### Location data for words and elements
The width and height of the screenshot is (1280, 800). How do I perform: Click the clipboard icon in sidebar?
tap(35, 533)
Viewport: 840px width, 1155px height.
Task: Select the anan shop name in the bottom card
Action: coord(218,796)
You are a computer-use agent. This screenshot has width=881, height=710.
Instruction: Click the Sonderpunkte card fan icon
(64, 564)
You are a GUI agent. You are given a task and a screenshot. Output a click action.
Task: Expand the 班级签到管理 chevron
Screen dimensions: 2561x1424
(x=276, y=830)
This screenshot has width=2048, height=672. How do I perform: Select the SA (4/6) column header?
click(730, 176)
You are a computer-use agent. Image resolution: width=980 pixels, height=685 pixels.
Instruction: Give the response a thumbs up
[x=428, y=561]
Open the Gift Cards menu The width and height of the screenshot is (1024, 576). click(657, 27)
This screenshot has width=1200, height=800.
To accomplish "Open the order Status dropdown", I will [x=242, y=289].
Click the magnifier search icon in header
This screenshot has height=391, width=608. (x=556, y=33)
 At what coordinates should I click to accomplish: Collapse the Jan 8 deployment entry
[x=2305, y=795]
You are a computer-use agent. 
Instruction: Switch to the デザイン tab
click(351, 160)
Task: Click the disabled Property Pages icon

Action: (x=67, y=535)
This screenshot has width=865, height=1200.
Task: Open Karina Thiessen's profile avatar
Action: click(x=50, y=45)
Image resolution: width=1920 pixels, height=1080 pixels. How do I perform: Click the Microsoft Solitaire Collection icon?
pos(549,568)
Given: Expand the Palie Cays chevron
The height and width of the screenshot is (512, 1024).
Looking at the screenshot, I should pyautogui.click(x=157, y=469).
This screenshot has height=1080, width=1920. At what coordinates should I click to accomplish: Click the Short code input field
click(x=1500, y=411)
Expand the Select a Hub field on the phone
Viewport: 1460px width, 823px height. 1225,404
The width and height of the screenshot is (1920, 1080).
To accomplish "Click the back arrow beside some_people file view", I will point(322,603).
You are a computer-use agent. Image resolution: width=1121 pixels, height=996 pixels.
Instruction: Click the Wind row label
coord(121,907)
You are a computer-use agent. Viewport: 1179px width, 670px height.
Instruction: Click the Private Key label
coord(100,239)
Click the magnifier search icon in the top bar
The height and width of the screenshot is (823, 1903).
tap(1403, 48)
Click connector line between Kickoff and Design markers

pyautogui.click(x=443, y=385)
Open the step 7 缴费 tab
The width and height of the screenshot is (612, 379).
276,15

### REQUIREMENT
Return every line of the records above, reproduced word for word and with nothing altered.

### ANSWER TO THIS TASK
The width and height of the screenshot is (1280, 800). How do I perform: Click the clipboard icon in sidebar?
tap(35, 533)
Viewport: 840px width, 1155px height.
Task: Select the anan shop name in the bottom card
Action: coord(218,796)
You are a computer-use agent. This screenshot has width=881, height=710.
Instruction: Click the Sonderpunkte card fan icon
(64, 564)
You are a GUI agent. You are given a task and a screenshot. Output a click action.
Task: Expand the 班级签到管理 chevron
Screen dimensions: 2561x1424
(x=276, y=830)
This screenshot has width=2048, height=672. How do I perform: Select the SA (4/6) column header?
click(730, 176)
You are a computer-use agent. Image resolution: width=980 pixels, height=685 pixels.
Instruction: Give the response a thumbs up
[x=428, y=561]
Open the Gift Cards menu The width and height of the screenshot is (1024, 576). click(657, 27)
This screenshot has width=1200, height=800.
To accomplish "Open the order Status dropdown", I will [x=242, y=289].
Click the magnifier search icon in header
This screenshot has height=391, width=608. (x=556, y=33)
 At what coordinates should I click to accomplish: Collapse the Jan 8 deployment entry
[x=2305, y=795]
You are a computer-use agent. 
Instruction: Switch to the デザイン tab
click(351, 160)
Task: Click the disabled Property Pages icon

Action: (x=67, y=535)
This screenshot has width=865, height=1200.
Task: Open Karina Thiessen's profile avatar
Action: click(x=50, y=45)
Image resolution: width=1920 pixels, height=1080 pixels. How do I perform: Click the Microsoft Solitaire Collection icon?
pos(549,568)
Given: Expand the Palie Cays chevron
The height and width of the screenshot is (512, 1024).
Looking at the screenshot, I should pyautogui.click(x=157, y=469).
This screenshot has height=1080, width=1920. At what coordinates should I click to accomplish: Click the Short code input field
click(x=1500, y=411)
Expand the Select a Hub field on the phone
Viewport: 1460px width, 823px height. 1225,404
The width and height of the screenshot is (1920, 1080).
To accomplish "Click the back arrow beside some_people file view", I will point(322,603).
You are a computer-use agent. Image resolution: width=1121 pixels, height=996 pixels.
Instruction: Click the Wind row label
coord(121,907)
You are a computer-use agent. Viewport: 1179px width, 670px height.
Instruction: Click the Private Key label
coord(100,239)
Click the magnifier search icon in the top bar
The height and width of the screenshot is (823, 1903).
tap(1403, 48)
Click connector line between Kickoff and Design markers

pyautogui.click(x=443, y=385)
Open the step 7 缴费 tab
The width and height of the screenshot is (612, 379).
276,15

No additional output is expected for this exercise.